TASK OBJECTIVE:
Starting with the first line of the data that follows, transcribe every line verbatim until the line containing "Click the logout icon at top right" has been transcribed.

··········

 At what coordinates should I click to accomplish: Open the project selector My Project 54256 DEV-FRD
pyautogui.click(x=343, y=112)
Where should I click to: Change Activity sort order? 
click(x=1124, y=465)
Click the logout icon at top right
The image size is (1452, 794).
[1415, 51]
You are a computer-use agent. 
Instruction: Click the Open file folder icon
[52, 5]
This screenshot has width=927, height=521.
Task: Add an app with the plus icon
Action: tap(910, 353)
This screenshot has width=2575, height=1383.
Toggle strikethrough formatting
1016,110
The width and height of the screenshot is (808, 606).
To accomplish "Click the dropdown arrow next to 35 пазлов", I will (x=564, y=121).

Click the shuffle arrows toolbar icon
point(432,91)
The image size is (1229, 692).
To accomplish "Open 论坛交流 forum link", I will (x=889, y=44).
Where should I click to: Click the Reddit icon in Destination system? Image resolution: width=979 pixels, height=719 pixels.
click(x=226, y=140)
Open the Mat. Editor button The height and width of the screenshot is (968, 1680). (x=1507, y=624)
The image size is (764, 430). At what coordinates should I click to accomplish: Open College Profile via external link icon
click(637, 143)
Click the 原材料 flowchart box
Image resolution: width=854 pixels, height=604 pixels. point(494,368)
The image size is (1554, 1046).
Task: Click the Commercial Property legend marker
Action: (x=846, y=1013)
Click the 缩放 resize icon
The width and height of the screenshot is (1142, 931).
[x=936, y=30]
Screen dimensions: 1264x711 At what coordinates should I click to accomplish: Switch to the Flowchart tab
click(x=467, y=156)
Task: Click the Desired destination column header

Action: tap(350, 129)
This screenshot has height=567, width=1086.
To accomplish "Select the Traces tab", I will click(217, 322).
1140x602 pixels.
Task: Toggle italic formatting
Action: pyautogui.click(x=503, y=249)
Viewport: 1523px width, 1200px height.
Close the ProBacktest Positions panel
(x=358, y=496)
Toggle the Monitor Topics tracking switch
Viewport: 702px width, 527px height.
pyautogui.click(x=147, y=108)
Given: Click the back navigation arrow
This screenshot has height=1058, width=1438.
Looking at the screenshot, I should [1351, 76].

··········

YOUR RESPONSE:
 At what coordinates should I click to accomplish: Open the project selector My Project 54256 DEV-FRD
pyautogui.click(x=343, y=112)
Where should I click to: Change Activity sort order? 
click(x=1124, y=465)
Click the logout icon at top right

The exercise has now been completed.